Pixel coordinate grounding data:
══════
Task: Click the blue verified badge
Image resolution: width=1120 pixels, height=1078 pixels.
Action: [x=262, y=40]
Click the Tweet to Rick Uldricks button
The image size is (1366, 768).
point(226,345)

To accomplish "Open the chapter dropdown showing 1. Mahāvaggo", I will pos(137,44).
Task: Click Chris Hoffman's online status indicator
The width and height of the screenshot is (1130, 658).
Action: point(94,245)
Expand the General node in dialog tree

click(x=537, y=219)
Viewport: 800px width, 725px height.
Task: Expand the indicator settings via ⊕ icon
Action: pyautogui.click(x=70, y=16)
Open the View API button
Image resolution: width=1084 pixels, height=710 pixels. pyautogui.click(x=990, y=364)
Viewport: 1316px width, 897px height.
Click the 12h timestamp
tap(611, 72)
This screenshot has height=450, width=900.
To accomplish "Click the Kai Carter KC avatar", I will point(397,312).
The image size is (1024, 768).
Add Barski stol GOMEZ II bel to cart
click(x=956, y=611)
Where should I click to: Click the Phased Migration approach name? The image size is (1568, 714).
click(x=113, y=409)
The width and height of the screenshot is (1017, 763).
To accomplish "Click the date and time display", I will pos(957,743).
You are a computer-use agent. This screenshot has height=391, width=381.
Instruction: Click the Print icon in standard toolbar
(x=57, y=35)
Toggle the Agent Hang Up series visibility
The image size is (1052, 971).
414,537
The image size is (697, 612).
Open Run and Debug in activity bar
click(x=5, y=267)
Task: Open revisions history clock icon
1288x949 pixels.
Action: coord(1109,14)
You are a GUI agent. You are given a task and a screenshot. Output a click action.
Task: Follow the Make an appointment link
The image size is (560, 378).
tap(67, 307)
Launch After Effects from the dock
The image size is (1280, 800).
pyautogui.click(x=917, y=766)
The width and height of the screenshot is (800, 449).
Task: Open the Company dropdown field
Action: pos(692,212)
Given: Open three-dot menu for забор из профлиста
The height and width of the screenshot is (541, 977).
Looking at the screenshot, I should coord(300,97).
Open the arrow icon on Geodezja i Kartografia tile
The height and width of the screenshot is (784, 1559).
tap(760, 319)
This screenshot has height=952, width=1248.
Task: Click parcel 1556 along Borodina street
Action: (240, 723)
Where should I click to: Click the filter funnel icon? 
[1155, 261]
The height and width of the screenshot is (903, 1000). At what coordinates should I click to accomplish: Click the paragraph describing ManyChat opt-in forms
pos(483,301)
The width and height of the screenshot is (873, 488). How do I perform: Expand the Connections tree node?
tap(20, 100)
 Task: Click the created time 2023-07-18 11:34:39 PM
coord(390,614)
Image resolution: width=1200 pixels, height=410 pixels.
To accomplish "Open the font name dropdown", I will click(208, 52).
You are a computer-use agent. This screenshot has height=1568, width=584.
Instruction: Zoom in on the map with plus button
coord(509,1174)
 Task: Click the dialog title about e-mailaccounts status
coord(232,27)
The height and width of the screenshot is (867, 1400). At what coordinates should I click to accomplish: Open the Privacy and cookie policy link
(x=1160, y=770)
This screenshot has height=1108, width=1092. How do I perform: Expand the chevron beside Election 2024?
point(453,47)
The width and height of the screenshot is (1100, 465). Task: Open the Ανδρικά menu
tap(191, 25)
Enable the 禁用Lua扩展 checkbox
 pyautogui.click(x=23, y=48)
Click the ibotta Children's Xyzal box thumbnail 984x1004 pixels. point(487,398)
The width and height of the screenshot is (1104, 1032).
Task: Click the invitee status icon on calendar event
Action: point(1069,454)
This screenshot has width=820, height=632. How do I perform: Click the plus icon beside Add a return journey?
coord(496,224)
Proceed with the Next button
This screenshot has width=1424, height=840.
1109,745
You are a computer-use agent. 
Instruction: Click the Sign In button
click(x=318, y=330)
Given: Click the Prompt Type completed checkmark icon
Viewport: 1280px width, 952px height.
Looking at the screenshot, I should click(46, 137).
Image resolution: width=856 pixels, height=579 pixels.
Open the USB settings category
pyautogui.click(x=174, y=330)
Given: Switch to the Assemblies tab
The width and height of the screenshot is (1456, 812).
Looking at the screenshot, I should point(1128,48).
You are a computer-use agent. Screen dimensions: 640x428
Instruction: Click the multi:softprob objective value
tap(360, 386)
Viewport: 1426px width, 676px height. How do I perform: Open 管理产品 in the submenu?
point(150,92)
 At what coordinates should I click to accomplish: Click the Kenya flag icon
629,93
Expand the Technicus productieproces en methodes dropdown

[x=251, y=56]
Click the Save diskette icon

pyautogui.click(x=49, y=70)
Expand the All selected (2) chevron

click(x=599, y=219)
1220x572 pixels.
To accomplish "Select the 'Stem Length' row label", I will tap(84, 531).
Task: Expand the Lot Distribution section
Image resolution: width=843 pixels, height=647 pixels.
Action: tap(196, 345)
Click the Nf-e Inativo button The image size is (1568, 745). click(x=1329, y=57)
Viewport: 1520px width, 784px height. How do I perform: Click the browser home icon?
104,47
══════
= Problem to work on =
Reproduce the lines above, beginning at the line with "The image size is (1280, 800)." and stopping after the line with "Given: Open three-dot", exactly as they are.

= Answer to the exercise =
The image size is (1280, 800).
pyautogui.click(x=917, y=766)
The width and height of the screenshot is (800, 449).
Task: Open the Company dropdown field
Action: pos(692,212)
Given: Open three-dot menu for забор из профлиста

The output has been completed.